Objective:
Output the lines from the one containing "The height and" up to and including the one containing "Action: tap(1267, 189)", reproducing them exactly and omitting the pictures.

Records supplied:
────────────────────

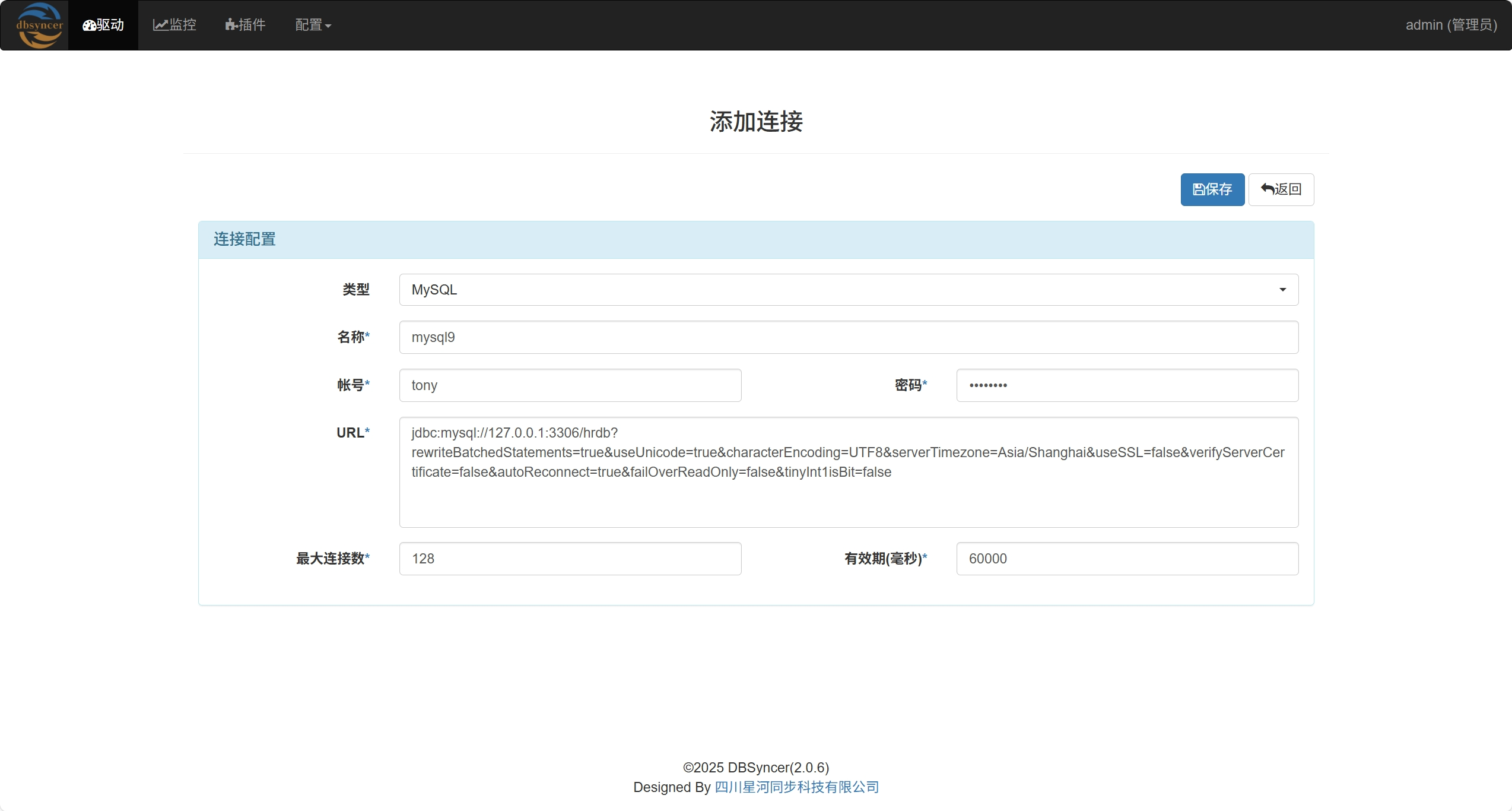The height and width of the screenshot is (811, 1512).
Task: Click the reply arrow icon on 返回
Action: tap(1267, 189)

────────────────────

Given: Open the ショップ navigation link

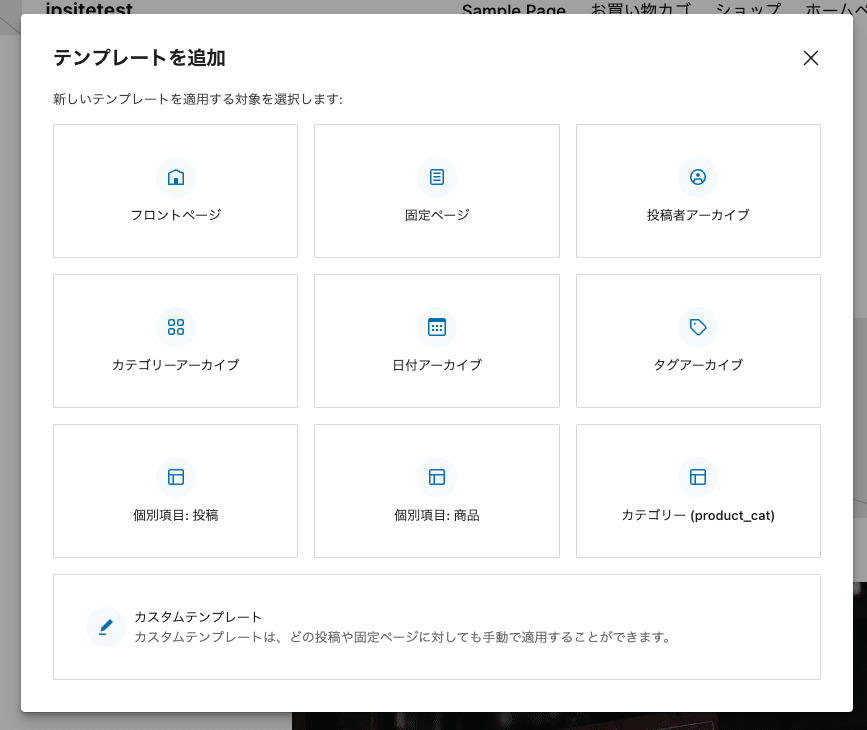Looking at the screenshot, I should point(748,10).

────────────────────

Exercise output:
The height and width of the screenshot is (811, 1512).
Task: Click the reply arrow icon on 返回
Action: tap(1267, 189)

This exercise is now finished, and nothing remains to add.